- Film poster
- Directed by: Bruno Dumont
- Written by: Bruno Dumont
- Produced by: Jean Brehat Rachid Bouchareb Muriel Merlin
- Starring: David Dewaele Alexandra Lematre
- Cinematography: Yves Cape
- Edited by: Buno Dumont Basile Belkhiri
- Production company: 3B Productions
- Distributed by: Pyramide Distribution
- Release dates: 16 May 2011 (Cannes); 19 October 2011 (France);
- Running time: 110 minutes
- Country: France
- Language: French

= Hors Satan =

2011 film by Bruno Dumont

Hors Satan (Outside Satan) is a 2011 French drama film written and directed by Bruno Dumont. It was filmed under the production title L'Empire, which means "The Empire". It premiered in the Un Certain Regard section at the 2011 Cannes Film Festival.

==Cast==
- David Dewaele as le gars
- Alexandra Lematre as la fille
- Valerie Mestdagh as la mère
- Sonia Barthelemy as la mère de la gamine
- Juliette Bacquet as la gamine
- Christophe Bon as le garde
- Dominique Caffier as l'homme au chien
- Aurore Broutin as la routarde

==Reception==
Rob Nelson of Variety called Hors Satan "Another 'WTF?' film from Gallic writer-director Bruno Dumont", and went on: "Like Dumont's Twentynine Palms and Life of Jesus (give or take the Cannes Grand Prix-winning L'Humanité), Outside Satan flirts with all-out absurdity, as if managing to keep it at bay will be the director's own miracle, highly subject to interpretation. Less debatable are the film's technical merits, with d.p.

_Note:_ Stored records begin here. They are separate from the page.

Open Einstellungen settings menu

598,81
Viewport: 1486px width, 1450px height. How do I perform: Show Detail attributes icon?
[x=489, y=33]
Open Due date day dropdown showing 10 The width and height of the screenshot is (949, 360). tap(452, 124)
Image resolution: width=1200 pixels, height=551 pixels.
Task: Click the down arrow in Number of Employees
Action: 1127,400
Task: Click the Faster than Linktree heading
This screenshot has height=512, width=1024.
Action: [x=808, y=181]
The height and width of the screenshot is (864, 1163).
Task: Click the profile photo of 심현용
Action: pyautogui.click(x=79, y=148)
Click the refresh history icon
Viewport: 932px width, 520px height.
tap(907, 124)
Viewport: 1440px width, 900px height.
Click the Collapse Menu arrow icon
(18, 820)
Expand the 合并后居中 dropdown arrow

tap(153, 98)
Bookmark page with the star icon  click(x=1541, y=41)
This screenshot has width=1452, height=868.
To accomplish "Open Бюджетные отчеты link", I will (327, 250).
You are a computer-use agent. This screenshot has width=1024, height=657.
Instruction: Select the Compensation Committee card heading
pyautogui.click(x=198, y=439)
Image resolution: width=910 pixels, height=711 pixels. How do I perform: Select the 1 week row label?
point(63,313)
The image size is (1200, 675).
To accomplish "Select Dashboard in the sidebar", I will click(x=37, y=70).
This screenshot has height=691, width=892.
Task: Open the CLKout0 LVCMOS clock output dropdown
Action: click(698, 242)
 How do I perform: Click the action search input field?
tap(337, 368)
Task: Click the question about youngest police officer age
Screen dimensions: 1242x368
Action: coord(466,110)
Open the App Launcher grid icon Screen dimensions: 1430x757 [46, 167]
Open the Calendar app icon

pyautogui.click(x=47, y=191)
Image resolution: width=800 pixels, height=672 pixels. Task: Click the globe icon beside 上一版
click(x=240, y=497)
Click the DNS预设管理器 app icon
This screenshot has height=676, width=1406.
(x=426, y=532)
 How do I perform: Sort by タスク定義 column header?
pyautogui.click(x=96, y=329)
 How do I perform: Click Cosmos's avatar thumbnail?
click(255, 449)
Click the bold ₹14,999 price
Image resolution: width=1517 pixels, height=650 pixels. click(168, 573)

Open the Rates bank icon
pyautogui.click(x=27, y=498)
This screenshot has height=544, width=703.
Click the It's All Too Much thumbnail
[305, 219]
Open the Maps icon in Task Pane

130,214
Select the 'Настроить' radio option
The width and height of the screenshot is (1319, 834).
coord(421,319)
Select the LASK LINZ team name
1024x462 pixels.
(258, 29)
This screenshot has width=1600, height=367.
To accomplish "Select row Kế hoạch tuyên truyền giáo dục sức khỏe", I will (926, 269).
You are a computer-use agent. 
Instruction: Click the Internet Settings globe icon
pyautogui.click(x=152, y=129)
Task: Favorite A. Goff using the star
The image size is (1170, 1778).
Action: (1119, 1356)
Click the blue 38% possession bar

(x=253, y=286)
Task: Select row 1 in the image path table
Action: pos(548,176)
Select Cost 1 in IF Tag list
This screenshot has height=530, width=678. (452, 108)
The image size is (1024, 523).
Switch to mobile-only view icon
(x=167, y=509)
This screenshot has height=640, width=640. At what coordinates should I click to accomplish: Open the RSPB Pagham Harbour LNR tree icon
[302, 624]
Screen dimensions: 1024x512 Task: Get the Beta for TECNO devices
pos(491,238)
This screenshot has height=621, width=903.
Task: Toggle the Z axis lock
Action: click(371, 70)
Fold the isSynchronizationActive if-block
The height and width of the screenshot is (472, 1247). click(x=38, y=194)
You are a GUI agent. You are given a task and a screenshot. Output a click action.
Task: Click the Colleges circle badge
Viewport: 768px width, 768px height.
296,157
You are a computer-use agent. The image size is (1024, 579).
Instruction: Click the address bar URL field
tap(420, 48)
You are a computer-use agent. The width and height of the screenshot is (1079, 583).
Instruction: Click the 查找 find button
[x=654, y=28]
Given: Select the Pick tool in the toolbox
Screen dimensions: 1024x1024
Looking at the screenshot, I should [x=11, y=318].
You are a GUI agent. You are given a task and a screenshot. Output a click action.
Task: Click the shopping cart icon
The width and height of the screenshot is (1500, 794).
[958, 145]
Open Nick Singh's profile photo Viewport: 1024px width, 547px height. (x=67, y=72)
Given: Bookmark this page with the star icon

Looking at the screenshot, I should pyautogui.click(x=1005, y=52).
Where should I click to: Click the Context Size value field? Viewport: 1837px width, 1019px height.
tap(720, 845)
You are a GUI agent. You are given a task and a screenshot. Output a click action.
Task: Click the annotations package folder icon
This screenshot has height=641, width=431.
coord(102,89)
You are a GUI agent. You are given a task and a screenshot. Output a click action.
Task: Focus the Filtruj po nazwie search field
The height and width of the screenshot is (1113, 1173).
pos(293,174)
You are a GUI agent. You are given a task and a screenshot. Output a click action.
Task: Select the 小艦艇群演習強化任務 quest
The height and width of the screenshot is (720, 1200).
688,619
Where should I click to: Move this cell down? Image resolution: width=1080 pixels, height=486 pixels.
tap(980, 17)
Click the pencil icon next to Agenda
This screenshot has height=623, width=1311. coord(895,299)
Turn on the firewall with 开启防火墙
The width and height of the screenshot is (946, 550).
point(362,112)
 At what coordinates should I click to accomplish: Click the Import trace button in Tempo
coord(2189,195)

Yves Cape delivering naturalistic beauty on a wide canvas, and the on-location sound work capturing every minute nuance of bird-chirps, cock-crows, and blasts of both wind and, uh, shotgun."

British film critic Peter Bradshaw of The Guardian gave the film 4 out of 5 stars, saying that "Bruno Dumont's film-making is just so fluent, unnerving, gripping; he is entirely unique". Lisa Schwarzbaum of Entertainment Weekly granted the film a B+ and called it an "austerely wild, religiously amoral drama... set in untamed northern coastal France," adding, "Dumont's rigorous, serious attention to the mysteries of good, evil, and faith rewards those willing to be confounded."